DIDYMUS MUTASA: Well, that is what they have decided to do but I do not think that it will take them far because it is giving them a very bad name. Theres no reason why they should boycott, they should have sat down as they are hoping to do now, as principals, and talked. But to go on strike like little babies is not what the Global Political Agreement is all about. So I think its a very silly thing that they are doing, and I do not think that it will achieve them anything.
GONDA: Right, and you say they have gone on strike like little babies but the MDC have said that theres a stalemate on the issue of outstanding issues and that is why it is appealing to SADC to intervene. Can you give us your assessment of interrupted
MUTASA: Thats nonsense, thats nonsense. The outstanding issues are wide – for us the most important outstanding issue is the question of sanctions not the issue that Bennett has been arrested and is going through the courts of justice. Thats nonsense. Why arent they doing something? Why do they not boycott because the Americans and the European Union are refusing to lift sanctions, which are a more important issue for this country than the arrest and trial of Bennett.
GONDA: Ill ask you shortly about the issue of sanctions but what about the other outstanding issues that theyve talked about? For example the appointment of the Reserve Bank governor, Gideon Gono and the Attorney General, Johannes Tomana? What is Zanu-PFs position on this?

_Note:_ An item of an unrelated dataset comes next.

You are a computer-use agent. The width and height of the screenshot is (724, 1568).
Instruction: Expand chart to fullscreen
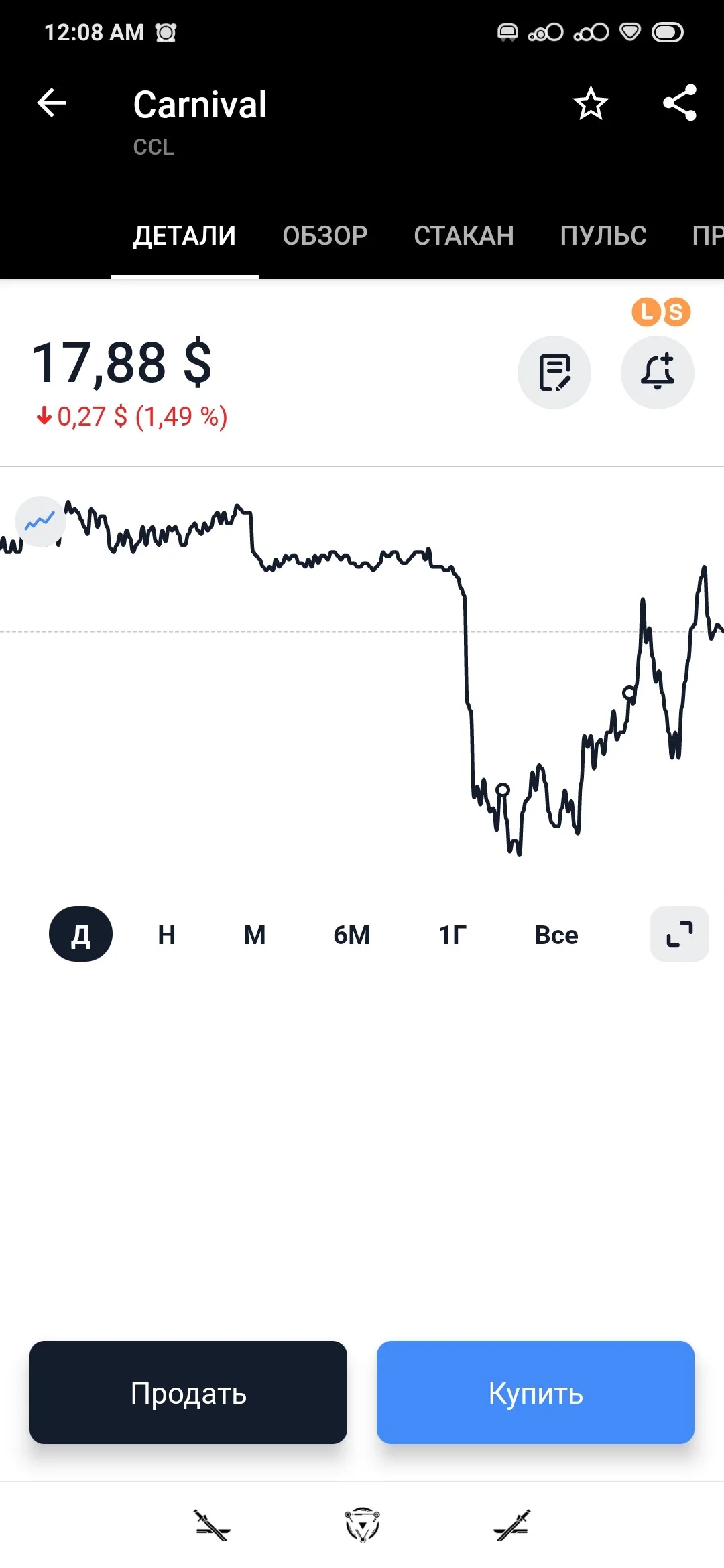(x=680, y=933)
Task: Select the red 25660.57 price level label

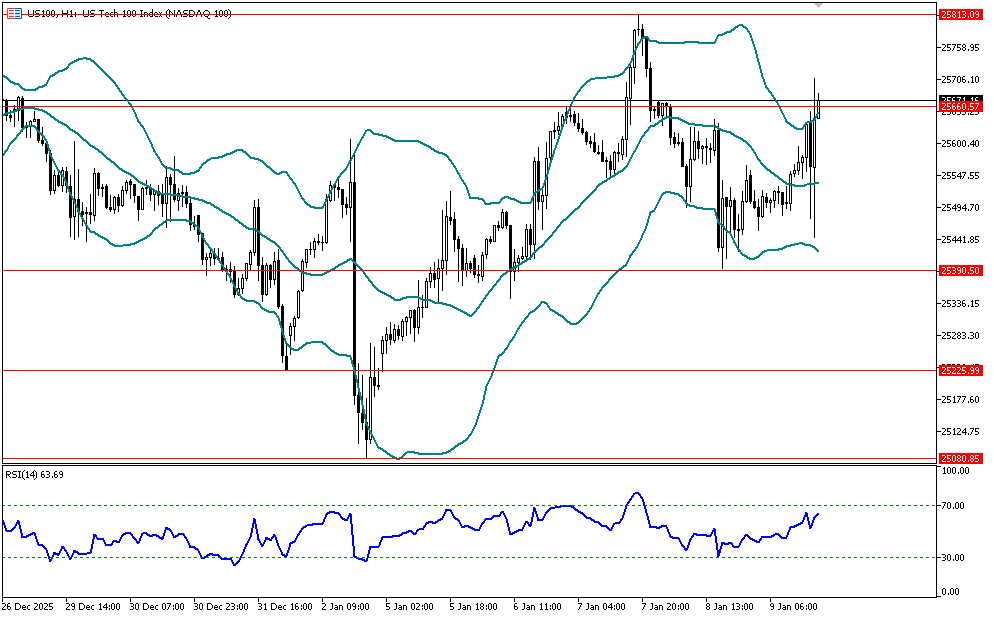Action: point(960,106)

MUTASA: For goodness sake, for goodness sake, let me say I wonder why you are repeating that because that is nonsense! What has that to do with the Global Agreement? The fact that the President of this country has the right and power to do so and that he has done so its a finished accompli (sic). And so why are they raising it because they know that our President is not going to change his mind about that and theres nothing outstanding about it.
GONDA: But Minister Mutasa, Gono is widely accused by the MDC of being responsible for the trashing of the economy and the Attorney General is accused of abusing the legal system, so if your party is interested in moving the country interrupted
MUTASA: Are you, are you yourself a member of the MDC?
GONDA: No Im not but
MUTASA: and if you are
GONDA: Im a journalist
MUTASA: Then you should ask your questions a little better than that.
GONDA: How would you want me to ask them?
GONDA: How would you want me to ask you on the issue of Gideon Gono and Tomana, because interrupted
MUTASA: Because you are convinced, you seem to be convinced that Gideon Gono has done something wrong about the economy of this country and that is nonsense. There is nothing wrong that Gideon Gono interrupted
GONDA: I have said interrupted
MUTASA: Excuse me. Theres nothing wrong that Gideon Gono has done about the economy of this country. He is in fact a man who has done everything to sustain the economy of this country and I do not understand why you, who is where you are, are speaking like that and in fact that is what our President has referred to as information imperialism. You are just repeating what other people have repeated in the past and that is absolute nonsense.
GONDA: With all due respect minister, Im asking these questions according to what the MDC is saying. For example the Finance Minister has said the Central Banks operations are illegal, so with that perception that Gono and someone like Tomanas actions have polluted the current environment, how do you think this has to be resolved?
MUTASA: Well my dear that is going to go on. Tomana is going to remain the Attorney General of this country and Gideon Gono is going to be the governor of our Reserve Bank and that is full stop.
GONDA: But interrupted
MUTASA: And the less you repeat it the better for everybody.
GONDA: Surely if there is a deadlock over just these two men, they are mere individuals interrupted
MUTASA: There is no deadlock my dear, there is no deadlock! Let me repeat that again. There is no deadlock because our President is not going to do anything about it!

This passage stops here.